To test the transferability of the tuned force field parameters, we carried out fixed composition designs on a 51-aa fragment of the Engrailed homeodomain from Drosophila melanogaster (ENH). ENH is a small globular protein with no sequence or structure similarity to Gβ1 (36).

Table 1 shows sequence statistics from fixed composition designs on ENH. The wild-type sequence was recovered at a sequence bias of 2.5 kcal/mol per position. The unbiased design (sbias0.0) resulted in a sequence with 42% wild-type identity, with the core recovering 80% of the wild-type amino acids (Fig. S3). Using the tuned force field parameters, the Z-score difference for the unbiased design versus wild type was only 1.7 (4.6 − 2.9). This is in contrast to a Z-score difference of 5.5 (8.0 − 2.5) when using the initial parameters.

The tuned force field computed reasonable sequences for ENH, with improved Z-scores when compared to the initial force field. These results support the idea that the modifications to the force field are not specific for the Gβ1 scaffold. However, to best eliminate bias toward a particular scaffold, the force field optimization procedure would ideally be carried out simultaneously on multiple scaffolds.

Conclusions

Fixed composition design proved to be an effective way to tune the positive design parameters in our CPD force field. By limiting the designs to sequences with identical amino acid composition, we were able to attribute inconsistencies between computational and experimental results to the force field's inability to accurately model the folded state. A direct comparison between computational and experimental results was possible because the unfolded state energy is presumed to be equal for all sequences.

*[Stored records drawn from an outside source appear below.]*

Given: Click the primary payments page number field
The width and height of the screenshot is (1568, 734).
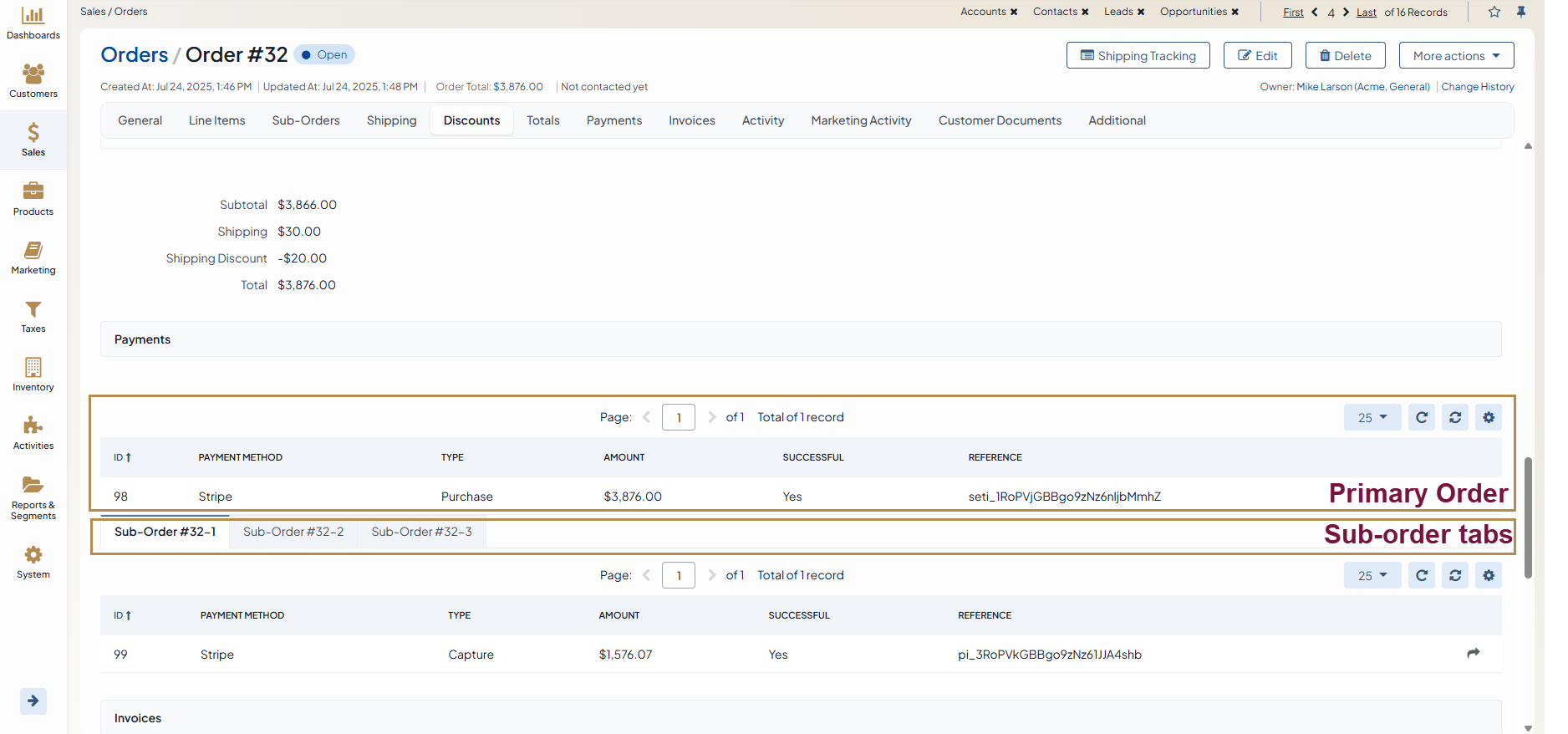Looking at the screenshot, I should tap(678, 417).
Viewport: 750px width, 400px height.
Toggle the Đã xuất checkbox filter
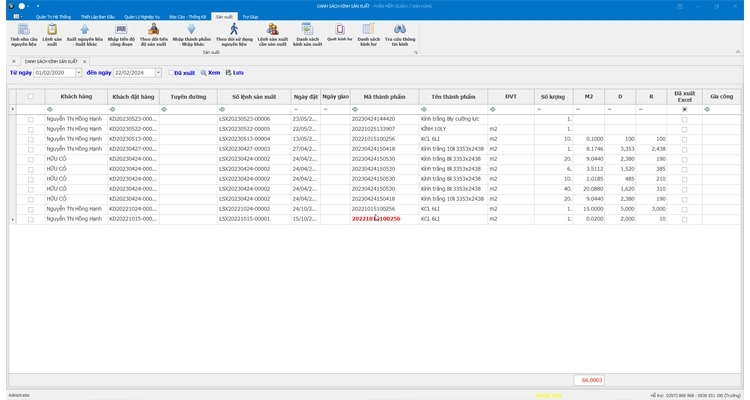point(171,73)
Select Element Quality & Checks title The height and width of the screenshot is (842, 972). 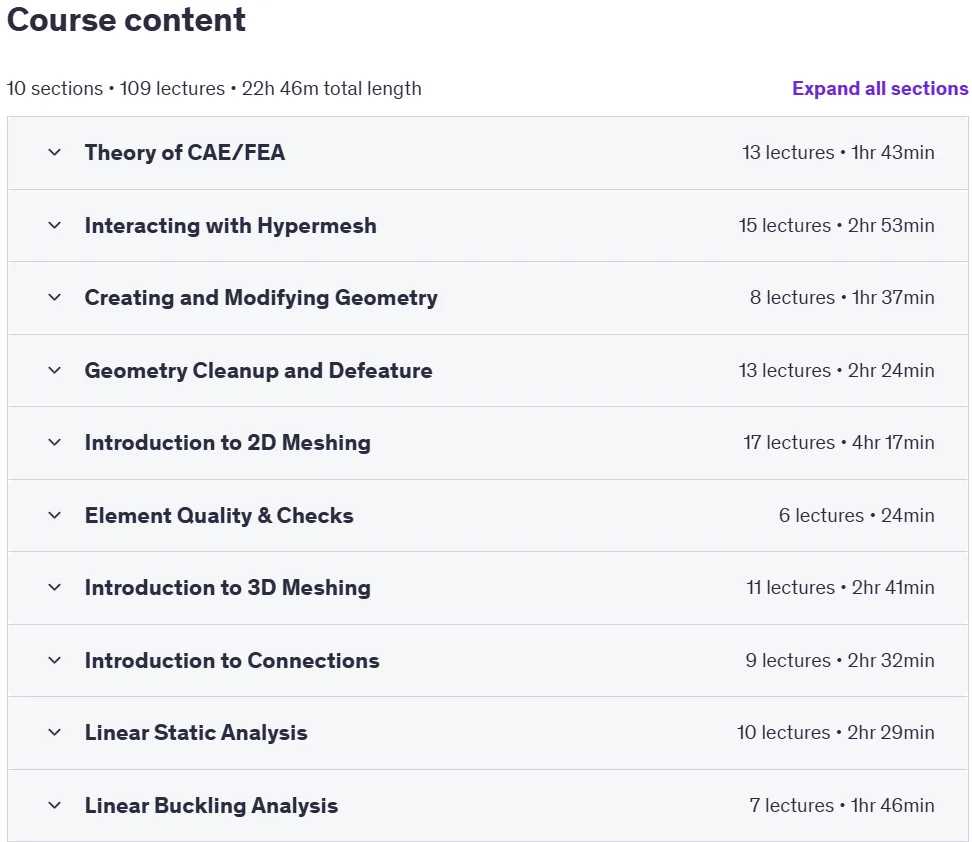(x=219, y=516)
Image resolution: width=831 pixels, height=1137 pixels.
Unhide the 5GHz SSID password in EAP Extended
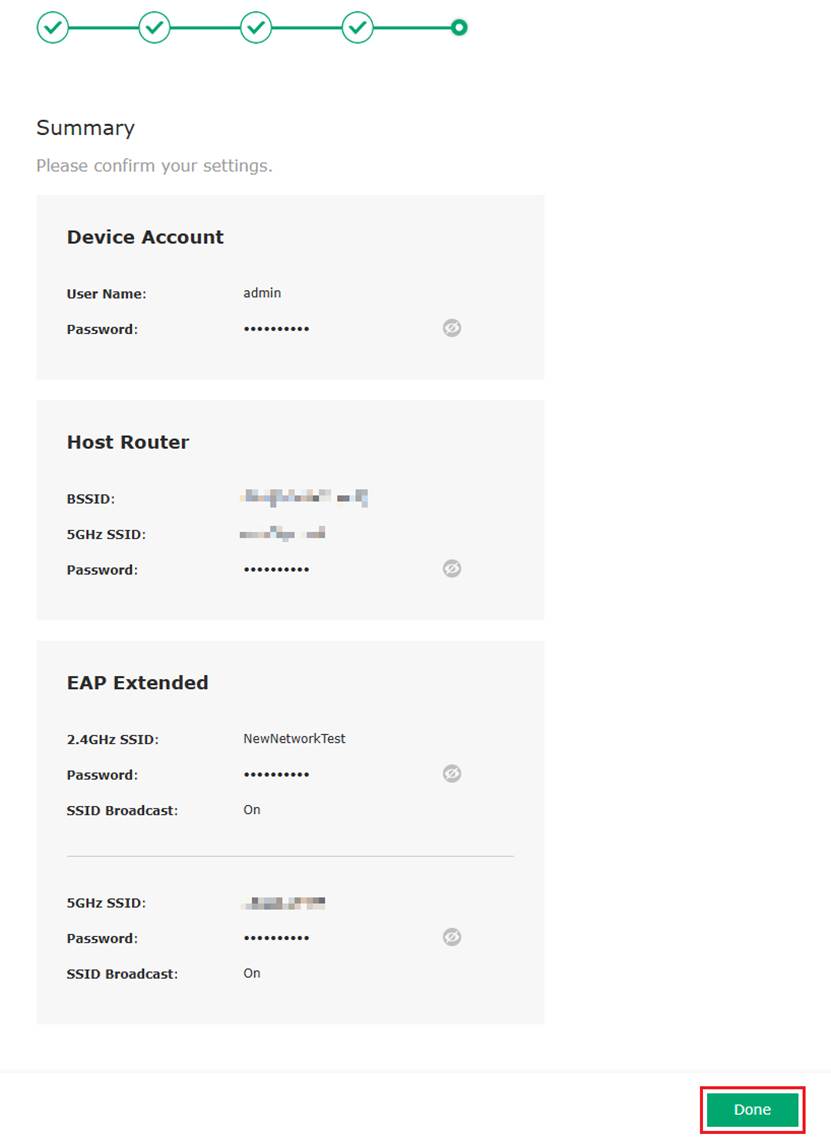[x=451, y=937]
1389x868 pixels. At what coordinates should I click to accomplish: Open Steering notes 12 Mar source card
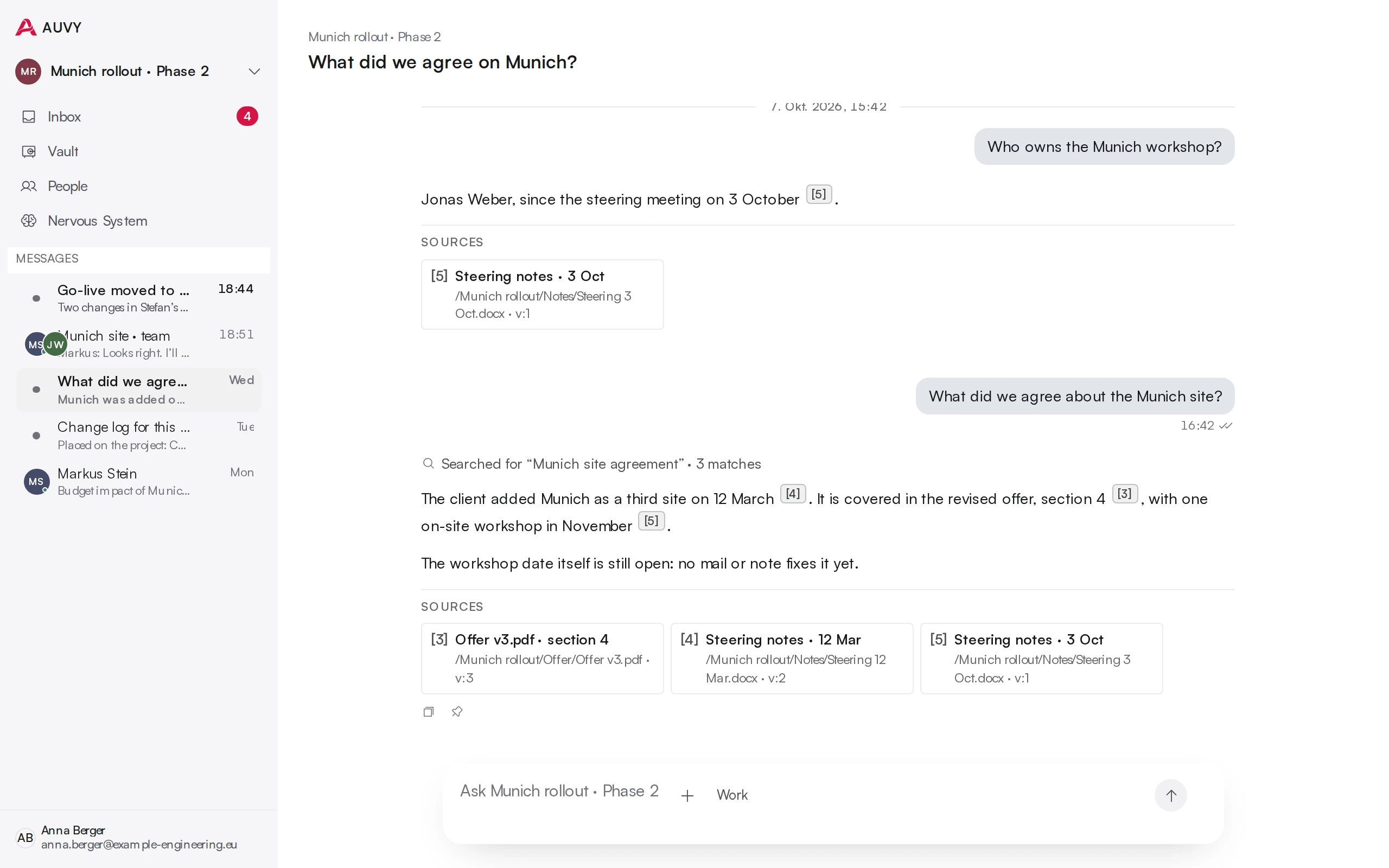click(x=792, y=659)
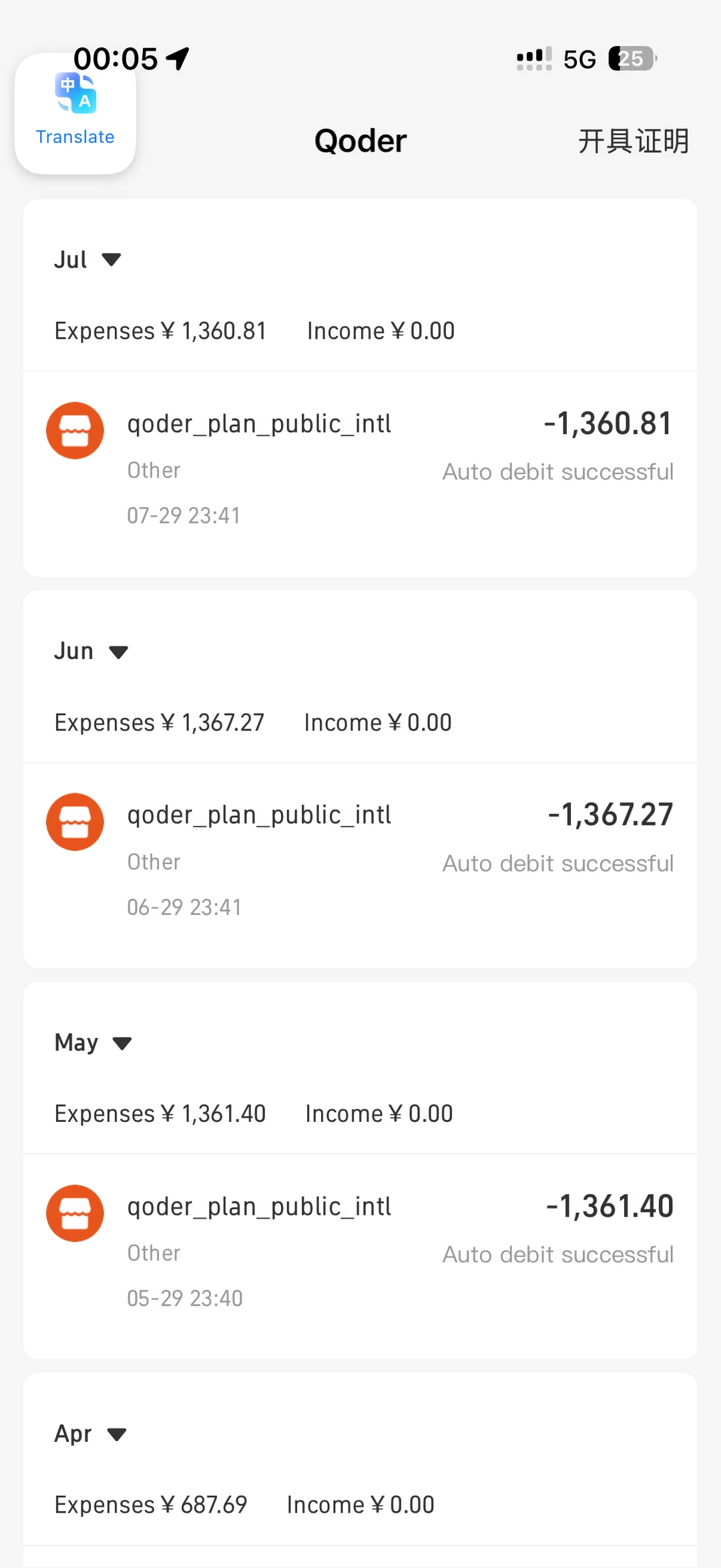Viewport: 721px width, 1568px height.
Task: Expand the Jul month dropdown arrow
Action: click(x=111, y=259)
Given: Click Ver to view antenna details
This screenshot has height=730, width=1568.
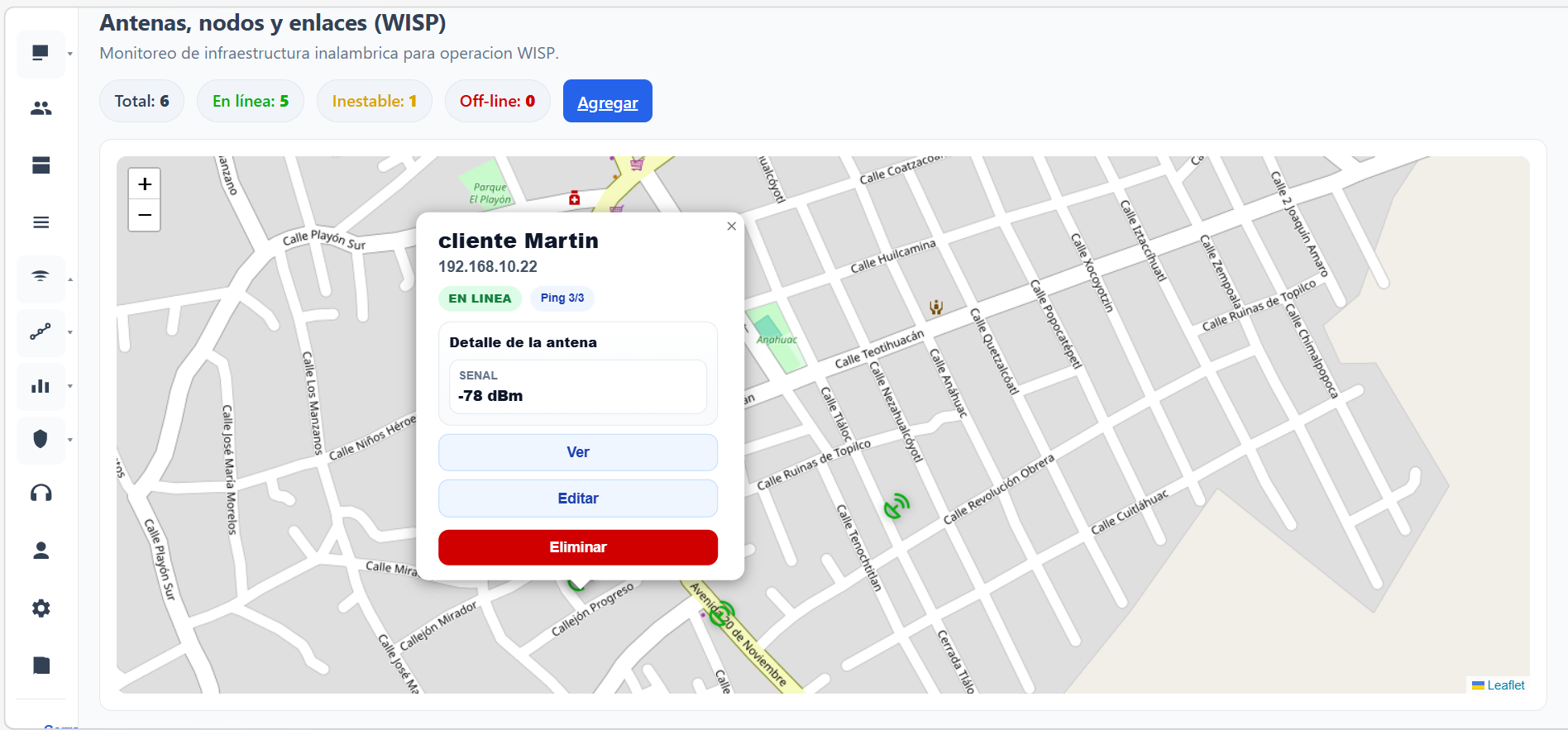Looking at the screenshot, I should pyautogui.click(x=577, y=452).
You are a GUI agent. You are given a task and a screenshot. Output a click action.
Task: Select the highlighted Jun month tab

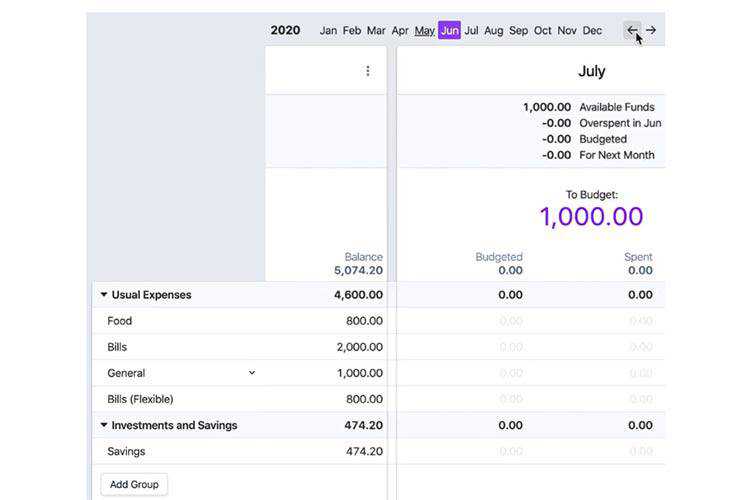tap(449, 31)
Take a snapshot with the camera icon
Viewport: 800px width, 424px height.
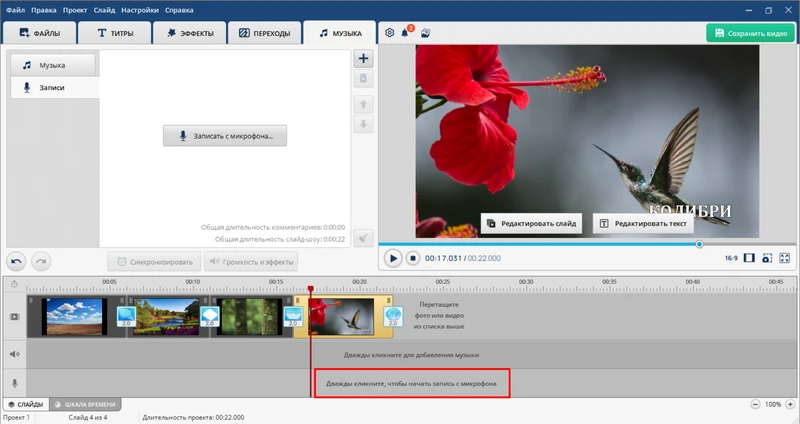767,258
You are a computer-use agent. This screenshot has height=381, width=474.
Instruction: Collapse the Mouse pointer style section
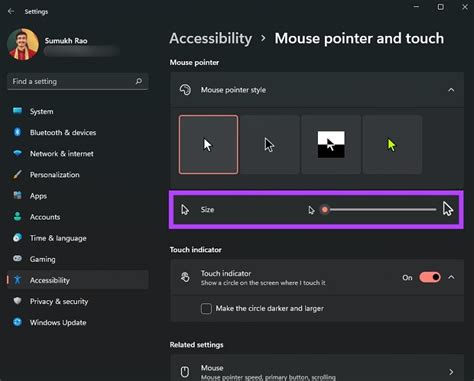(451, 90)
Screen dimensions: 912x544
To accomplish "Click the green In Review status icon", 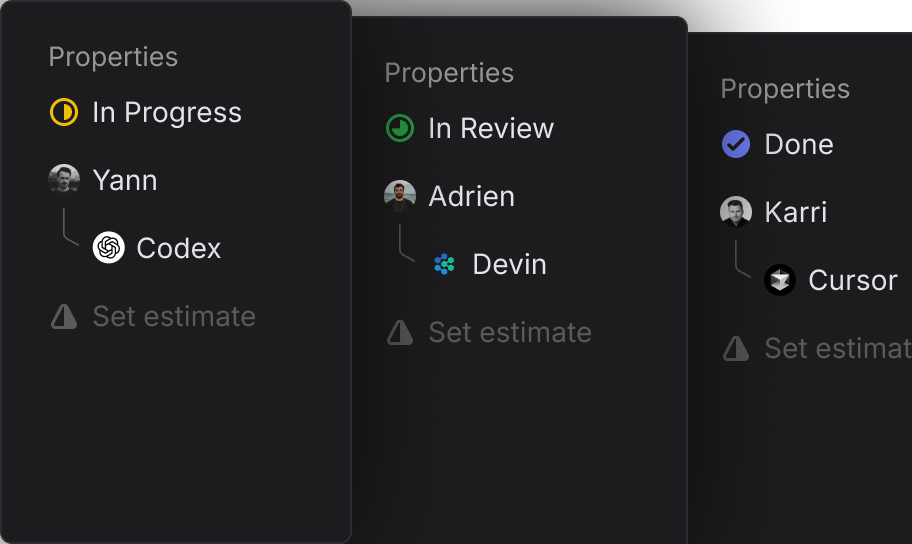I will (400, 129).
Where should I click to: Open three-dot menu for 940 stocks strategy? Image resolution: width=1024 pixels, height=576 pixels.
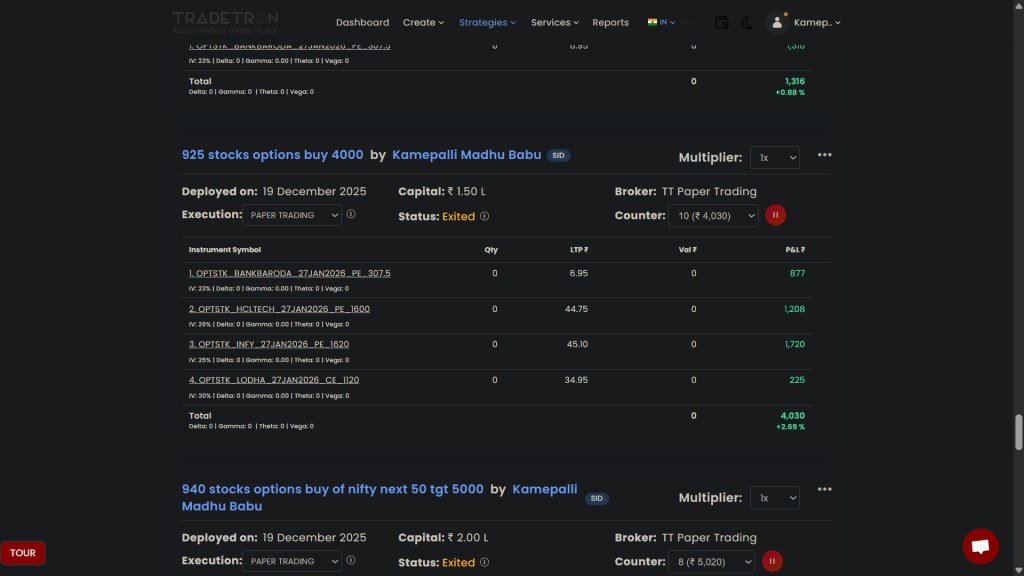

Iterative use of fixed composition design allowed for a set of force field parameters to be identified that resulted in the prediction of folded and well behaved sequences. The implementation of this procedure is straightforward and generalizable to any protein design force field, provided a sequence for the selected scaffold is shown to be near optimal for its folded structure. To limit unintentional bias toward the target scaffold, the fixed composition optimization procedure should be carried out on multiple scaffolds.

Materials and Methods

Fixed Composition Scaffolds.

Coordinates for the backbone structure of Gβ1 and ENH were obtained from the Protein Data Bank entry 1PGA and 1ENH, respectively. Any strain or steric clashes in the structure were removed by performing 50 steps of energy minimization (37). Residue classification into core, boundary, and surface groups was performed as described previously (15). All 51 non-Gly positions were included in the design, and within fixed composition restraints, all amino acids found in the wild-type Gβ1 sequence were allowed at all designed positions.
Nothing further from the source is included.